(Stored data entries)
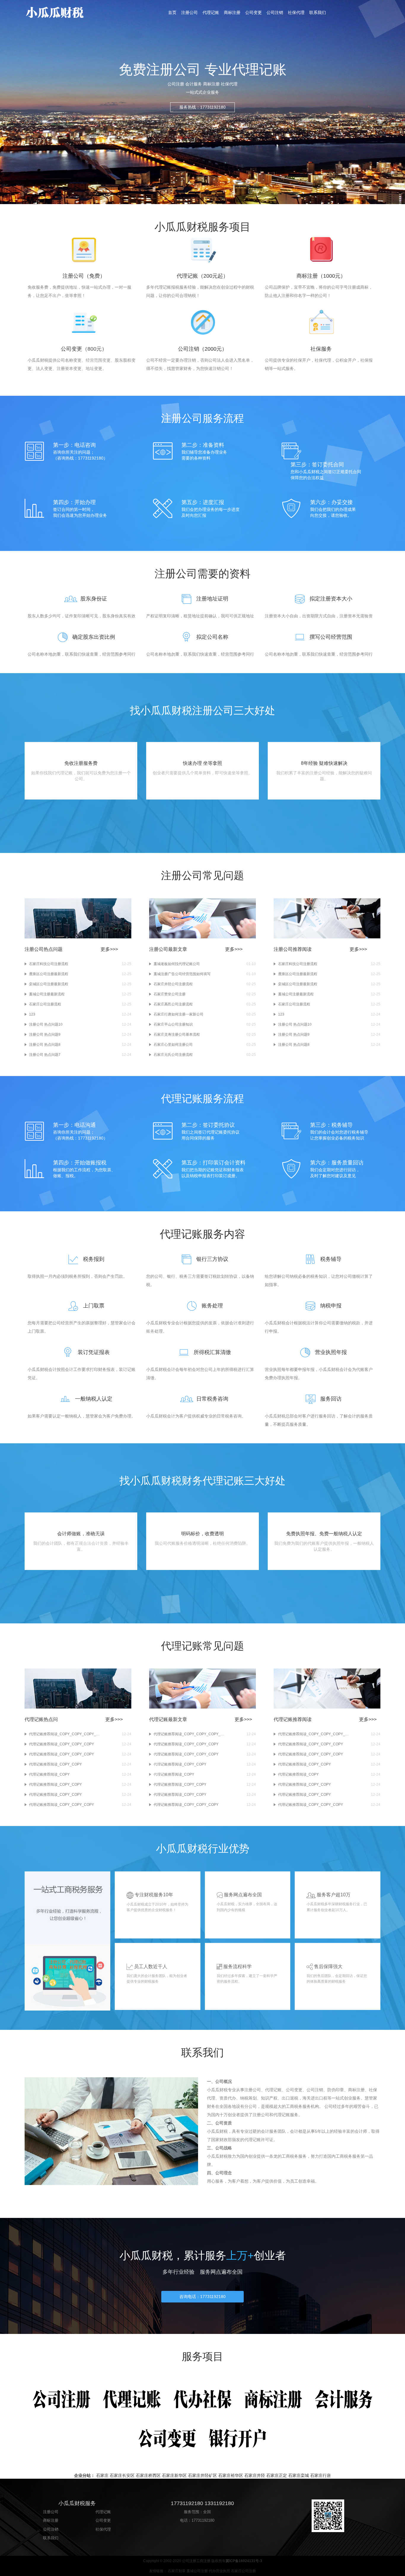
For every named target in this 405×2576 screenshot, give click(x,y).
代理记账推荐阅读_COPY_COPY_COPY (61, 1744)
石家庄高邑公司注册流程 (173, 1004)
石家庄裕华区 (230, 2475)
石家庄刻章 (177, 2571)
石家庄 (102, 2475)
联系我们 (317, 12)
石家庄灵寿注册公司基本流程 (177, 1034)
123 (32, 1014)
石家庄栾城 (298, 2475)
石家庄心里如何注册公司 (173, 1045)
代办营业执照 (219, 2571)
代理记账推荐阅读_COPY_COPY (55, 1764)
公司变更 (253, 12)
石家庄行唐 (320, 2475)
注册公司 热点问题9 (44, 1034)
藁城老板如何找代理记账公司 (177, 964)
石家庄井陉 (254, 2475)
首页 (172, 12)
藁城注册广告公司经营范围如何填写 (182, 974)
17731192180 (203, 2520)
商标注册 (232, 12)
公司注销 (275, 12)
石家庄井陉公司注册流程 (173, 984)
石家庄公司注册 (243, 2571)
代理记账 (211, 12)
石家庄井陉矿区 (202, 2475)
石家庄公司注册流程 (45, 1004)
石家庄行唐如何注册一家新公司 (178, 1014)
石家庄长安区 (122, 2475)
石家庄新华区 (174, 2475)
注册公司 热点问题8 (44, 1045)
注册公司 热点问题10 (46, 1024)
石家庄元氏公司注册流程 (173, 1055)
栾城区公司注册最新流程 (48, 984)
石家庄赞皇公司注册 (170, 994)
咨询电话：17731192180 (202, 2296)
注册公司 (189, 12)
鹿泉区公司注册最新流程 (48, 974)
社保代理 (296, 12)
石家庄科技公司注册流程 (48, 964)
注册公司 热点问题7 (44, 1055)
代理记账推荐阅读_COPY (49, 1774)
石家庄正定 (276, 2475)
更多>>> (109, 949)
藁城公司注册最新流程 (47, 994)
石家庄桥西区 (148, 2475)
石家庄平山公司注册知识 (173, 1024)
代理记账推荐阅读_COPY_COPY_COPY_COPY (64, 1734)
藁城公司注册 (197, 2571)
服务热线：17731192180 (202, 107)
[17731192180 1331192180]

WHAT IS REQUIRED >> With the line containing "石家庄行唐如何注册一家新公司 (178, 1014)" as the first and the final line of the entries above as the last, write out that span exactly and nothing more.

REPLY >>
石家庄行唐如何注册一家新公司 (178, 1014)
石家庄长安区 (122, 2475)
石家庄新华区 (174, 2475)
注册公司 热点问题8 (44, 1045)
注册公司 热点问题10 (46, 1024)
石家庄元氏公司注册流程 (173, 1055)
栾城区公司注册最新流程 (48, 984)
石家庄赞皇公司注册 (170, 994)
咨询电话：17731192180 (202, 2296)
注册公司 (189, 12)
鹿泉区公司注册最新流程 (48, 974)
社保代理 (296, 12)
石家庄科技公司注册流程 (48, 964)
注册公司 热点问题7 (44, 1055)
代理记账推荐阅读_COPY (49, 1774)
石家庄正定 (276, 2475)
更多>>> (109, 949)
藁城公司注册最新流程 (47, 994)
石家庄桥西区 (148, 2475)
石家庄平山公司注册知识 (173, 1024)
代理记账推荐阅读_COPY_COPY_COPY_COPY (64, 1734)
藁城公司注册 (197, 2571)
服务热线：17731192180 (202, 107)
[17731192180 1331192180]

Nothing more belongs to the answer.